Work instructions - Without altering anything, repeat each of the records.

Records excerpted from a collection
*** Block opens ***
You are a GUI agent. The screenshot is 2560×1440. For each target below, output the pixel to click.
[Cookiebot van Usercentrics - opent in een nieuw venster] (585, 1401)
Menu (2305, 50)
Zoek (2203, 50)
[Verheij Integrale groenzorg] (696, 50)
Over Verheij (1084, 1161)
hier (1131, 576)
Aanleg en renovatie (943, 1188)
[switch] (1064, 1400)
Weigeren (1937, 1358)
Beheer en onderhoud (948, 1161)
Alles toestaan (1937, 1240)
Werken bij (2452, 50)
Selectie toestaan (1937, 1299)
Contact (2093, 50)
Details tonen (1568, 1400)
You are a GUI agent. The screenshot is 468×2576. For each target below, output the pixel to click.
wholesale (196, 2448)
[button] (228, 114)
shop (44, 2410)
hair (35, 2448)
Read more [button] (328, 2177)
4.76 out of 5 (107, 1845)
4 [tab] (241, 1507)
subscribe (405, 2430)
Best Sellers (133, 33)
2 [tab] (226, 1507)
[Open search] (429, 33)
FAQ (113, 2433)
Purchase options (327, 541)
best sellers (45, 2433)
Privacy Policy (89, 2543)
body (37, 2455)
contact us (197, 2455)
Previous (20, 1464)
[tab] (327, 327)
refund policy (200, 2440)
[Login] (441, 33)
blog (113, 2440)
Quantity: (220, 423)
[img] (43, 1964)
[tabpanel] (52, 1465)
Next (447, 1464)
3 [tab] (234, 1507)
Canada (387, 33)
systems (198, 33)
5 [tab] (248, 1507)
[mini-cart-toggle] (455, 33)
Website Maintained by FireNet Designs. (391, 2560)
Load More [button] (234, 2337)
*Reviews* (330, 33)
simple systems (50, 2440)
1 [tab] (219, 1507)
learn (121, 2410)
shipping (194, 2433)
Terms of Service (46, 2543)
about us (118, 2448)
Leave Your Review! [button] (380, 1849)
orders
*** Block closes ***
Response area -
You are a GUI agent. The screenshot is 2560×1440. For each target below, output the pixel to click.
[Cookiebot van Usercentrics - opent in een nieuw venster] (585, 1401)
Menu (2305, 50)
Zoek (2203, 50)
[Verheij Integrale groenzorg] (696, 50)
Over Verheij (1084, 1161)
hier (1131, 576)
Aanleg en renovatie (943, 1188)
[switch] (1064, 1400)
Weigeren (1937, 1358)
Beheer en onderhoud (948, 1161)
Alles toestaan (1937, 1240)
Werken bij (2452, 50)
Selectie toestaan (1937, 1299)
Contact (2093, 50)
Details tonen (1568, 1400)
You are a GUI agent. The screenshot is 468×2576. For each target below, output the pixel to click.
wholesale (196, 2448)
[button] (228, 114)
shop (44, 2410)
hair (35, 2448)
Read more [button] (328, 2177)
4.76 out of 5 (107, 1845)
4 [tab] (241, 1507)
subscribe (405, 2430)
Best Sellers (133, 33)
2 [tab] (226, 1507)
[Open search] (429, 33)
FAQ (113, 2433)
Purchase options (327, 541)
best sellers (45, 2433)
Privacy Policy (89, 2543)
body (37, 2455)
contact us (197, 2455)
Previous (20, 1464)
[tab] (327, 327)
refund policy (200, 2440)
[Login] (441, 33)
blog (113, 2440)
Quantity: (220, 423)
[img] (43, 1964)
[tabpanel] (52, 1465)
Next (447, 1464)
3 [tab] (234, 1507)
Canada (387, 33)
systems (198, 33)
5 [tab] (248, 1507)
[mini-cart-toggle] (455, 33)
Website Maintained by FireNet Designs. (391, 2560)
Load More [button] (234, 2337)
*Reviews* (330, 33)
simple systems (50, 2440)
1 [tab] (219, 1507)
learn (121, 2410)
shipping (194, 2433)
Terms of Service (46, 2543)
about us (118, 2448)
Leave Your Review! [button] (380, 1849)
orders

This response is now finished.